- **EXCERPTED DATA**:
★ ★ ★ ★
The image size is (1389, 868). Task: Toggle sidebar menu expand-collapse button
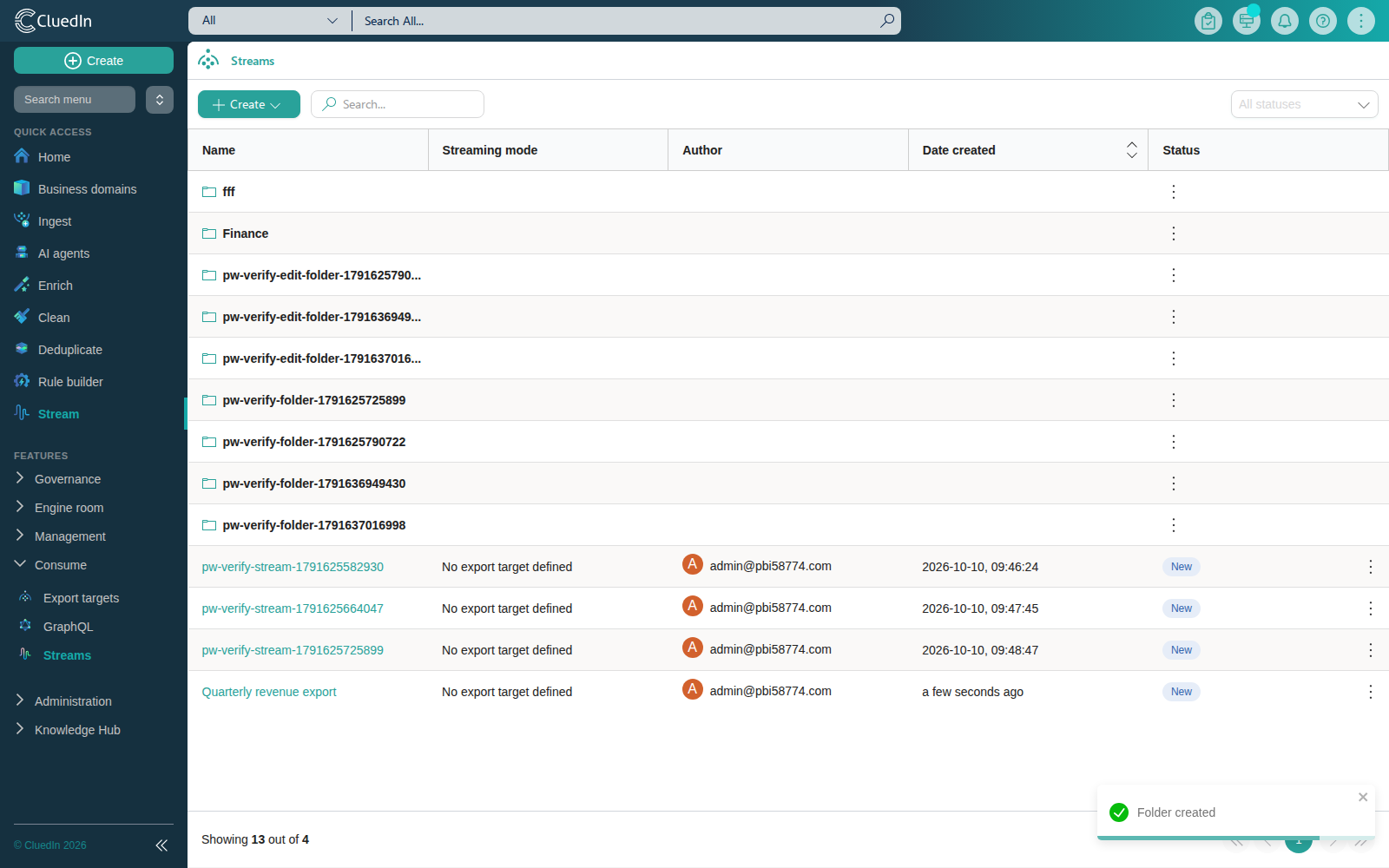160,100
★ ★ ★ ★
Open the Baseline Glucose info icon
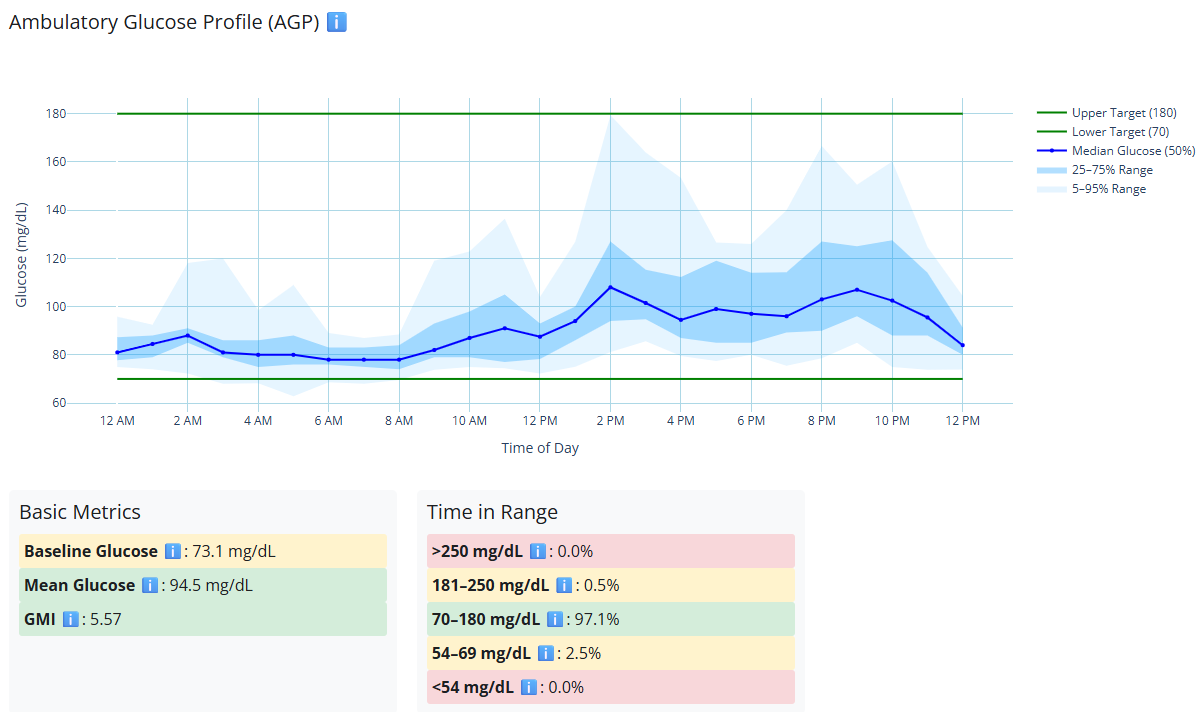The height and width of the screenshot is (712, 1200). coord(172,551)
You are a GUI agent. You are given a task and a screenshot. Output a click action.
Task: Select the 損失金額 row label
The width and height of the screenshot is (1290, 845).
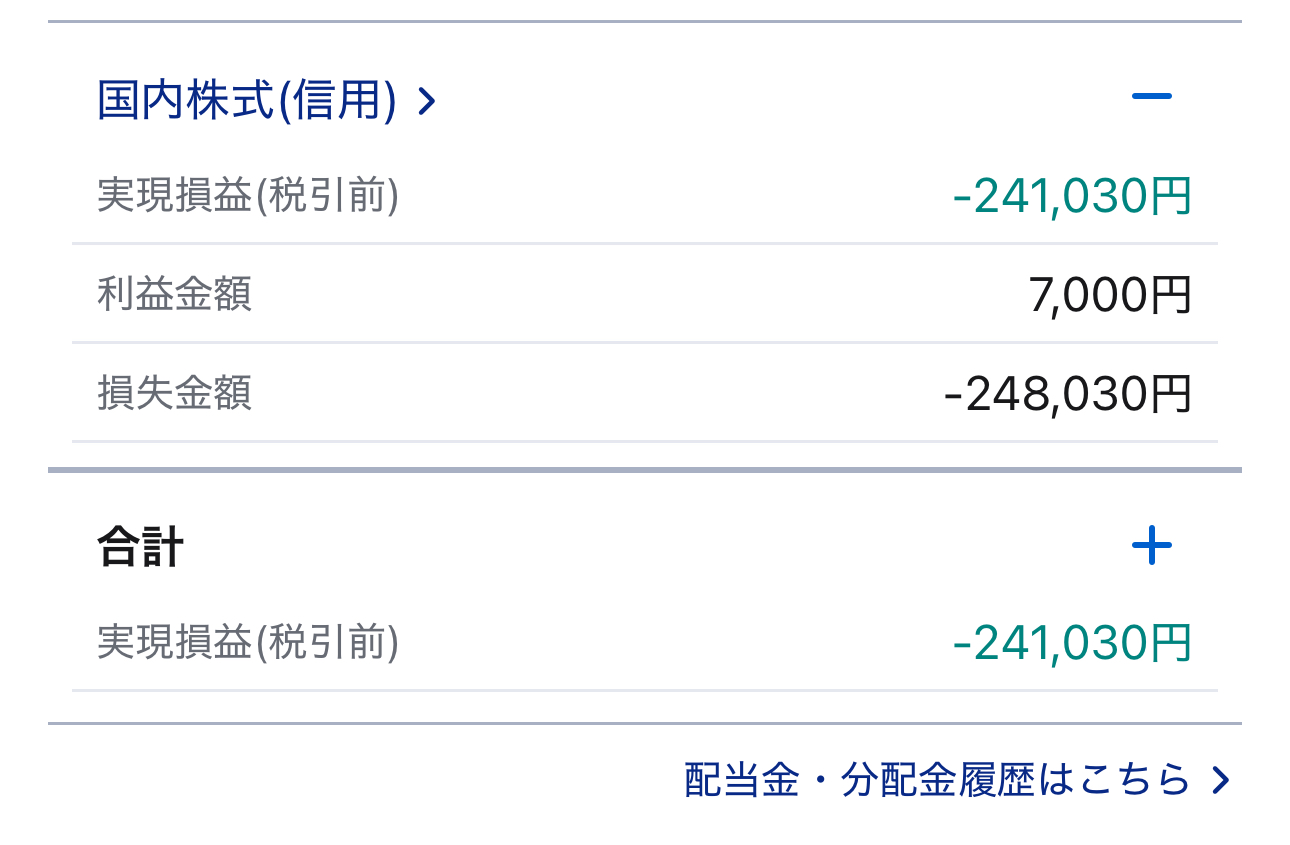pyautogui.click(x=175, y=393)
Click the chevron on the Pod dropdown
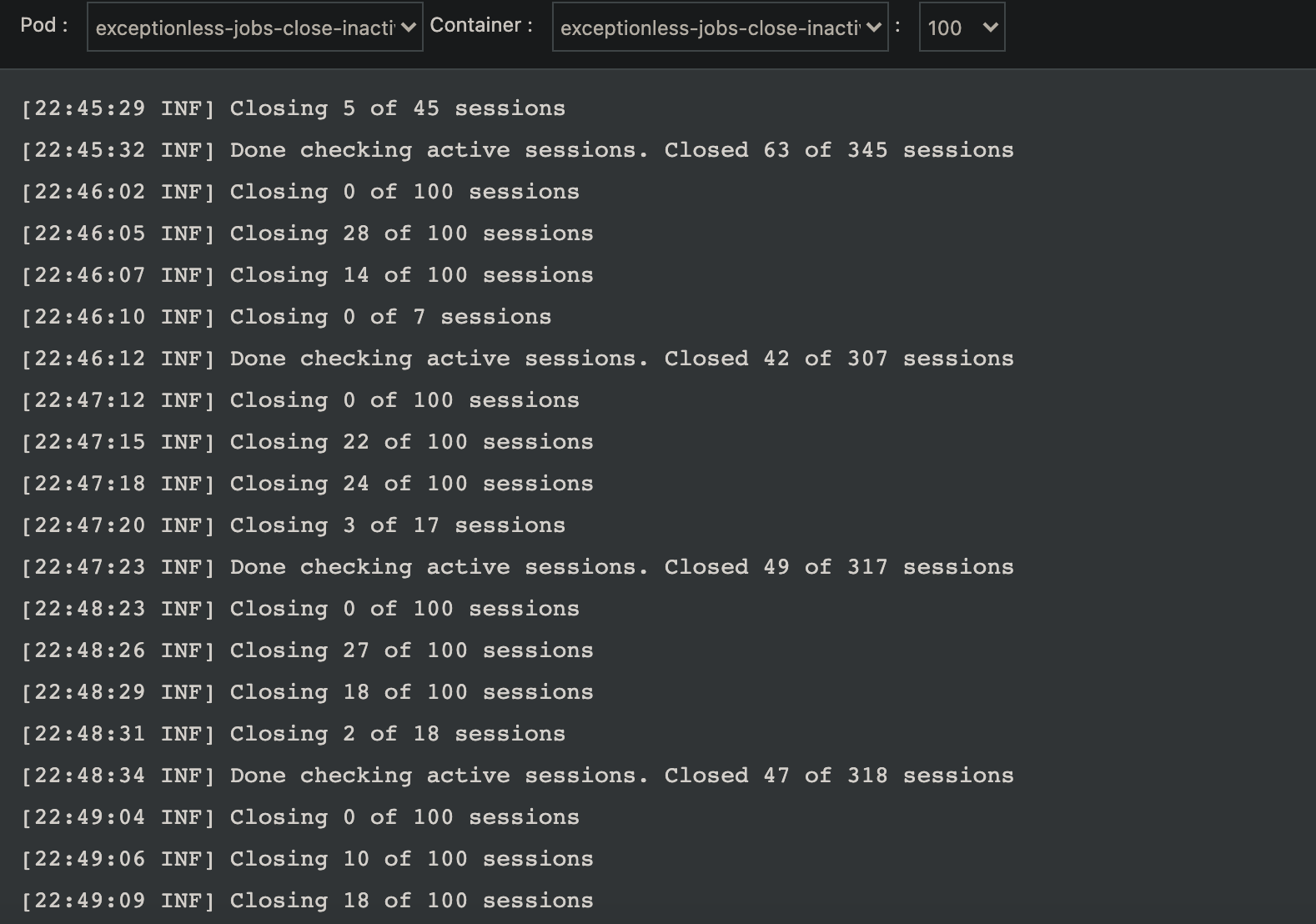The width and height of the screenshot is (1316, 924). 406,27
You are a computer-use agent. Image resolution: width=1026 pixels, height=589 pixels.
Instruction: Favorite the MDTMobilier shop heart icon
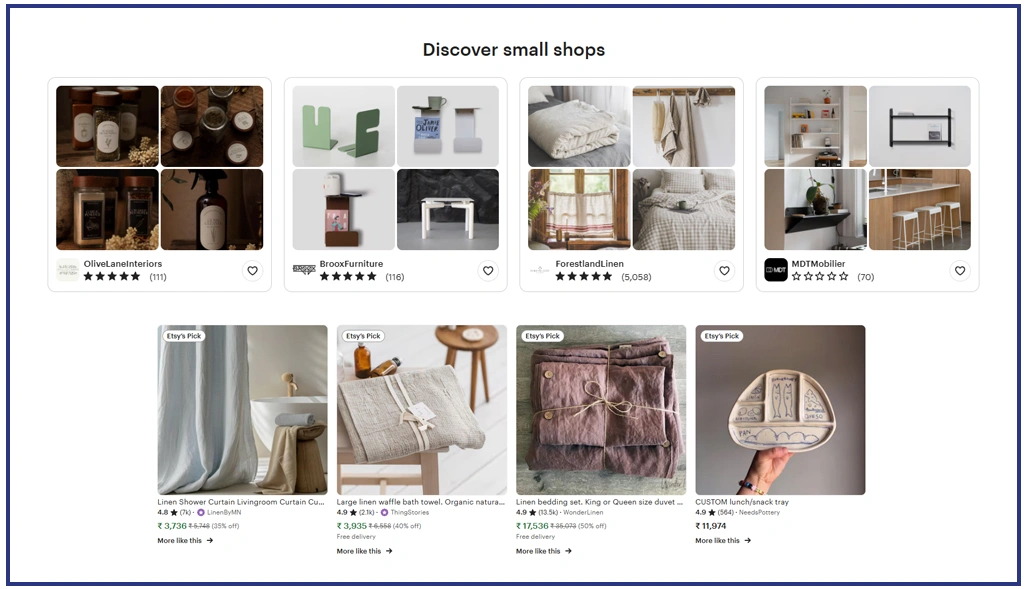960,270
★ ★ ★ ★
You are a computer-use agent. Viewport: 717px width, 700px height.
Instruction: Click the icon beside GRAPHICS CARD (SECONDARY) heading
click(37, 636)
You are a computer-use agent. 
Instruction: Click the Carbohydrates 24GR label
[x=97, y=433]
★ ★ ★ ★
- **EXERCISE**: Return every line from the entries above that includes the word "agent".

- **ANSWER TO THIS EXERCISE**:
You are a GUI agent. You are given a task and a screenshot. Output a click action.
You are a computer-use agent. Image resolution: width=1026 pixels, height=589 pixels.
You are a computer-use agent. Viewport: 717px width, 700px height.
You are a computer-use agent. 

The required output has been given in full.